= Isobel Marshall =

Australian social entrepreneur and medical student

Isobel Marshall (born 1998) is an Australian social entrepreneur and medical student who was named Young Australian of the Year for 2021.

==Early life==
Marshall is from Adelaide's inner southern suburbs. She attended Walford Anglican School for Girls and is studying a MBBS at the University of Adelaide.

==Notable work==
Marshall was 18 years old when she and Eloise Hall founded TABOO in 2017, a social enterprise to help women fight the stigma of menstruation, motivated by a trip to Kenya where she saw young girls who had dropped out of education due to menstruation. They crowdfunded $56,000, launching a range of ethical and organic menstrual hygiene products in 2019, with all profits going to African charity One Girl.

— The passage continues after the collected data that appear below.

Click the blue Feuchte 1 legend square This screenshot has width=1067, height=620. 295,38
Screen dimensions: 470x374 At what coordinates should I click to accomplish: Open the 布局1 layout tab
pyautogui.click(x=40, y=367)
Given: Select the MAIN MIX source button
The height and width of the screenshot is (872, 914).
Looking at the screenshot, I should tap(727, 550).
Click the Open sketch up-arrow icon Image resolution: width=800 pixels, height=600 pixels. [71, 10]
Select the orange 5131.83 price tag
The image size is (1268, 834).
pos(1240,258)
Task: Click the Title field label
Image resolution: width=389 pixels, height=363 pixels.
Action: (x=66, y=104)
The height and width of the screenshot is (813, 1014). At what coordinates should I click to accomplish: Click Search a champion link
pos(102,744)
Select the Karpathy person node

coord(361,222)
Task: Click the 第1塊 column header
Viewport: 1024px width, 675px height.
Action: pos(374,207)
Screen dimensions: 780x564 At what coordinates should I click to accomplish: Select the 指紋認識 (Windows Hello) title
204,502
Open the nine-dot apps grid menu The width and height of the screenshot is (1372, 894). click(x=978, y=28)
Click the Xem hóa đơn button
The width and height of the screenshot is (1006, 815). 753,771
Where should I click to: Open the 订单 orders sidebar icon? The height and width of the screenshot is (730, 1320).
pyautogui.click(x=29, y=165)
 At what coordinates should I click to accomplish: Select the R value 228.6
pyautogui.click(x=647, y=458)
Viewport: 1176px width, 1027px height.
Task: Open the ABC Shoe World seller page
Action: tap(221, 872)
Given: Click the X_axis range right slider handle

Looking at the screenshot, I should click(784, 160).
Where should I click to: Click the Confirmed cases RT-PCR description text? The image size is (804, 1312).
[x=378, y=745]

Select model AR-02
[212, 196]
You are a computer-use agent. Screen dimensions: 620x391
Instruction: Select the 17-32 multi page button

They also partner with St Vincent de Paul Women's Crisis Centre to provide free pads and tampons to women in emergency accommodation in South Australia and with the Ngaanyatjarra, Pitjantjatjara and Yankunytjatjara Women's Council. Marshall and Hall direct and manage the company, as well as visiting schools to educate students about the cause.

==Award==
Marshall was named Young Australian of the Year on 25 January 2021, alongside three other women: Australian of the Year Grace Tame, Senior Australian of the Year Miriam-Rose Ungunmerr-Baumann, and Local Hero Rosemary Kariuki. In her speech upon receiving the award, Marshall said "Periods should not be a barrier to education. They should not cause shame ... Let's all commit to fighting period poverty around the world."